Overwegingen van de plaatsvervangend voorzitter van de raad Klachten behoeven niet noodzakelijkerwijs gericht te worden tegen individuele advocaten, zij kunnen ook gericht zijn tegen een samenwerkingsverband voorzover het gaat om de schending van een voor zo’n verband geldende norm. Klager kan dan ook in beginsel in zijn klacht worden ontvangen voorzover het verwijt zich richt tegen een handelen of nalaten van de maatschap. Voorzover het verwijt zich richt tegen de wijze waarop van en voor klager ontvangen gelden zijn verrekend, kan klager niet in zijn klacht worden ontvangen. Het moet er immers voor worden gehouden dat deze verrekening viel onder verantwoordelijkheid van de behandelend advocaat, te weten mr. Y, en niet onder verantwoordelijkheid van de maatschap.

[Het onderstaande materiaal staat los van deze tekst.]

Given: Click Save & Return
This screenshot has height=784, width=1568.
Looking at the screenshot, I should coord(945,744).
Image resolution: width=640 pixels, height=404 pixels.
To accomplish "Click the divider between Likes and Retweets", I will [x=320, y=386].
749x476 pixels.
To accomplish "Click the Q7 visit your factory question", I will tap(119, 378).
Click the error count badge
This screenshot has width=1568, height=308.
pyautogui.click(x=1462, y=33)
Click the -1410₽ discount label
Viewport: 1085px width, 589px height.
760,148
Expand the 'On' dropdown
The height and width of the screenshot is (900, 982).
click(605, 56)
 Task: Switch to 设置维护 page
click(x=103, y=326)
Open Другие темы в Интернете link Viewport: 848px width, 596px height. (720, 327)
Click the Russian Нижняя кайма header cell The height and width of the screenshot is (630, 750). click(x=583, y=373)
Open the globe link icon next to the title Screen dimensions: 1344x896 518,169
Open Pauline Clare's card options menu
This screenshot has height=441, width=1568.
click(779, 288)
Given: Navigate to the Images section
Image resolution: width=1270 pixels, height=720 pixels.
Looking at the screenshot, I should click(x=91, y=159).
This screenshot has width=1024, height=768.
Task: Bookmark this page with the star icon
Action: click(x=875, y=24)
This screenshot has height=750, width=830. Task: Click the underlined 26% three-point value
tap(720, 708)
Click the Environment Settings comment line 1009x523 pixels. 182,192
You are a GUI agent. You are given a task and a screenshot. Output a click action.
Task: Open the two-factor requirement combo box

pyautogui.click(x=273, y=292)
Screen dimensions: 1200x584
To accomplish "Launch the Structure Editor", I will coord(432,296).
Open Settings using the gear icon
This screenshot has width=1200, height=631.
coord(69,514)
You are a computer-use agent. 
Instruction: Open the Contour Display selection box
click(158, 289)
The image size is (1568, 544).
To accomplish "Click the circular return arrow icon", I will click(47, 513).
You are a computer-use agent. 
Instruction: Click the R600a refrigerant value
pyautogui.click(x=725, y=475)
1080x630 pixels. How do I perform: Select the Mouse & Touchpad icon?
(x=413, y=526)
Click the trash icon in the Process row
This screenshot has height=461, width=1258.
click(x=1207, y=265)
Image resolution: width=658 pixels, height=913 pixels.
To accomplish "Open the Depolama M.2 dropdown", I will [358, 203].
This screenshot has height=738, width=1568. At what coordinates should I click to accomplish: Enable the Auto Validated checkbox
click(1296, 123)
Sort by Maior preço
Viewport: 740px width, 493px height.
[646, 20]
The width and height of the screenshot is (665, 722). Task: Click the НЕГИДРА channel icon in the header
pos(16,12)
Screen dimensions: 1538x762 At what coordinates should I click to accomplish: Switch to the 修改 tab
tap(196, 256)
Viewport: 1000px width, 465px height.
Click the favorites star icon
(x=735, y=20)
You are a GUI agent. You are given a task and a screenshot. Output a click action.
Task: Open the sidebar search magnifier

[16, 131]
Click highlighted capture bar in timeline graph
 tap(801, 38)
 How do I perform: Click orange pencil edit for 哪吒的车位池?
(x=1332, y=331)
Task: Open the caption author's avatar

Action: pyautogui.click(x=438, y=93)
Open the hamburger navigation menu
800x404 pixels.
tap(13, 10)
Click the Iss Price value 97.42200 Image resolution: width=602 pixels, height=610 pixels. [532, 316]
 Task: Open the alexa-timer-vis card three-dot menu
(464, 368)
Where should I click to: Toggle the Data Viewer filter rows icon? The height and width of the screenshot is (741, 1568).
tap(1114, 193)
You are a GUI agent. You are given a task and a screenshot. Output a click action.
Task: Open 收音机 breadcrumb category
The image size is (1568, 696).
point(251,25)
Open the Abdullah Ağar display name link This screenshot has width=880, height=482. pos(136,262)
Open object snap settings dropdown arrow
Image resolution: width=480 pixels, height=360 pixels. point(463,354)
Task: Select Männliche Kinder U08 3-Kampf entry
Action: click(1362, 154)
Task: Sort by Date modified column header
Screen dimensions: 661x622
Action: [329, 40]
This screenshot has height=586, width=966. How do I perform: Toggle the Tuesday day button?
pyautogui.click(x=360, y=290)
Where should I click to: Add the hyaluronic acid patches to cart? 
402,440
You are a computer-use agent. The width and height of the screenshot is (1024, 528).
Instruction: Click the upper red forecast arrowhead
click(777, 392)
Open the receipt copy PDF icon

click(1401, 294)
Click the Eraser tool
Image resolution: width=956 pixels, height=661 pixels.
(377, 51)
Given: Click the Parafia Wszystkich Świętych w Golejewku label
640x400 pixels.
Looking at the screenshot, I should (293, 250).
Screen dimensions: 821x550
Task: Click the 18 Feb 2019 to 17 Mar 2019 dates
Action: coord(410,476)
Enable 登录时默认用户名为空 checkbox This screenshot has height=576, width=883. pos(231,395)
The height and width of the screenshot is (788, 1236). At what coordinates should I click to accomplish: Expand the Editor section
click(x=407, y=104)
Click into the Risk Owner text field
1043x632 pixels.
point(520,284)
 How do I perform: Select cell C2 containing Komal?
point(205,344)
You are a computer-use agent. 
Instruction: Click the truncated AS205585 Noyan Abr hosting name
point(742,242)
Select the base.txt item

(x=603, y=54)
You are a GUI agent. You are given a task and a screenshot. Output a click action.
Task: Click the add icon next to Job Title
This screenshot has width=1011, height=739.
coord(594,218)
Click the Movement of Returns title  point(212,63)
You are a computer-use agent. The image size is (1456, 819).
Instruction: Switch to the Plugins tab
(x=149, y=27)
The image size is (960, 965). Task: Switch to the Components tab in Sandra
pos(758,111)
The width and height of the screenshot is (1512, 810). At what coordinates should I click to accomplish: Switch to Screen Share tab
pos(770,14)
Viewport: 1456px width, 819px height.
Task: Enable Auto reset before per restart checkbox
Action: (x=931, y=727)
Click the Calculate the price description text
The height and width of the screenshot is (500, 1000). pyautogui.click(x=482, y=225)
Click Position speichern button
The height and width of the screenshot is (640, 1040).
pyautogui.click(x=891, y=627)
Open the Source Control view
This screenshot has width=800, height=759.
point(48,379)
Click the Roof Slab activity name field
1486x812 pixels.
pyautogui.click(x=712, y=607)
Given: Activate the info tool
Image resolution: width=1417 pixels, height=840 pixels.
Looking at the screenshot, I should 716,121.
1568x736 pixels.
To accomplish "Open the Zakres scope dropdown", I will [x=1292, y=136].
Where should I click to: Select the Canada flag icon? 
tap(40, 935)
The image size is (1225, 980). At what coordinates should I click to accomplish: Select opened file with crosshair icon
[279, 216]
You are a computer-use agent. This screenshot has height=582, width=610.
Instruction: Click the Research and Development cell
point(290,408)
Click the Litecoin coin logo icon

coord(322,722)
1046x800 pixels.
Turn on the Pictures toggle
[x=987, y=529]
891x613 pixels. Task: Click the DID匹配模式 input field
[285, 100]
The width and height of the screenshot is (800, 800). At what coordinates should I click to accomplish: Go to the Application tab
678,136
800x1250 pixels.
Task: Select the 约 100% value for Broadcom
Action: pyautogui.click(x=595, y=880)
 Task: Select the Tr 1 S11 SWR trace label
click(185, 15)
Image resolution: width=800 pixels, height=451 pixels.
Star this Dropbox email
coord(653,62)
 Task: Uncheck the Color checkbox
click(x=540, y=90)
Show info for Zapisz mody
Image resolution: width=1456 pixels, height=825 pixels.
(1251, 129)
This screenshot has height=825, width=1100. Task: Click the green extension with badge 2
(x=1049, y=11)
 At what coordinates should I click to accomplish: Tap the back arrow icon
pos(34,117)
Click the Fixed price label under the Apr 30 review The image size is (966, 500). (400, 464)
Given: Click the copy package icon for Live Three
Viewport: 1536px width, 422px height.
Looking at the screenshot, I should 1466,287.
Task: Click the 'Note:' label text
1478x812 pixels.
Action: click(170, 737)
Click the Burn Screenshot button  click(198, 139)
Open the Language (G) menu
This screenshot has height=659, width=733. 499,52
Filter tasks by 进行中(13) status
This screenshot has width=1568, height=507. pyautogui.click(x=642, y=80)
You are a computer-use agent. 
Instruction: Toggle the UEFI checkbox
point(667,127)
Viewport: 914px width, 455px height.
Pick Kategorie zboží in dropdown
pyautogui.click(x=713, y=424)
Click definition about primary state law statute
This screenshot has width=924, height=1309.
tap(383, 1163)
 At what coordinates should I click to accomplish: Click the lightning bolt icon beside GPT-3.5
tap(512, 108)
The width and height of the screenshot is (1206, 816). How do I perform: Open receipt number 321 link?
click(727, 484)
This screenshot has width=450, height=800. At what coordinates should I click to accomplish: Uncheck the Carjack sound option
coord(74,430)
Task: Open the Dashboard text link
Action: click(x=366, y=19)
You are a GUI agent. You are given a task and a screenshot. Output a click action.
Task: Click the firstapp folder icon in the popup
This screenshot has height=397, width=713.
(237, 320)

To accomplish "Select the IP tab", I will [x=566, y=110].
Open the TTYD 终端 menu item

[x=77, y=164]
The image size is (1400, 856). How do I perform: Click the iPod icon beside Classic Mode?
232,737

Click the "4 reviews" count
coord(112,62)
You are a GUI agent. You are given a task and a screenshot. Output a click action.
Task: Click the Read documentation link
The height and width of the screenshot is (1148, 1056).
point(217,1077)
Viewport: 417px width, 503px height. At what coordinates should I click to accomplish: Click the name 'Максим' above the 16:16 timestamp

Voorzover de klacht ontvankelijk is moet deze als kennelijk ongegrond worden afgewezen. Het dossier bevat geen enkele aanwijzing dat klagers verwijten terecht zijn. De plaatsvervangend voorzitter is niet gebleken van enige beroepsfout van mr. Y, laat staan van enige beroepsfout waar de maatschap medeplichtig aan zou zijn c.q. aansprakelijkheid voor zou dragen.

Klager is in zijn klacht tegen de maatschap kennelijk niet-ontvankelijk voorzover de klacht betrekking heeft op de wijze waarop van en voor klager ontvangen gelden zijn verrekend; voor het overige is de klacht kennelijk ongegrond.

 

Overwegingen van de raad

Op de gronden die de plaatsvervangend voorzitter in diens beslissing heeft vermeld is de raad van oordeel dat de klacht tegen de maatschap kennelijk niet-ontvankelijk respectievelijk kennelijk ongegrond is.

 

Volgt

De raad verklaart het verzet ongegrond.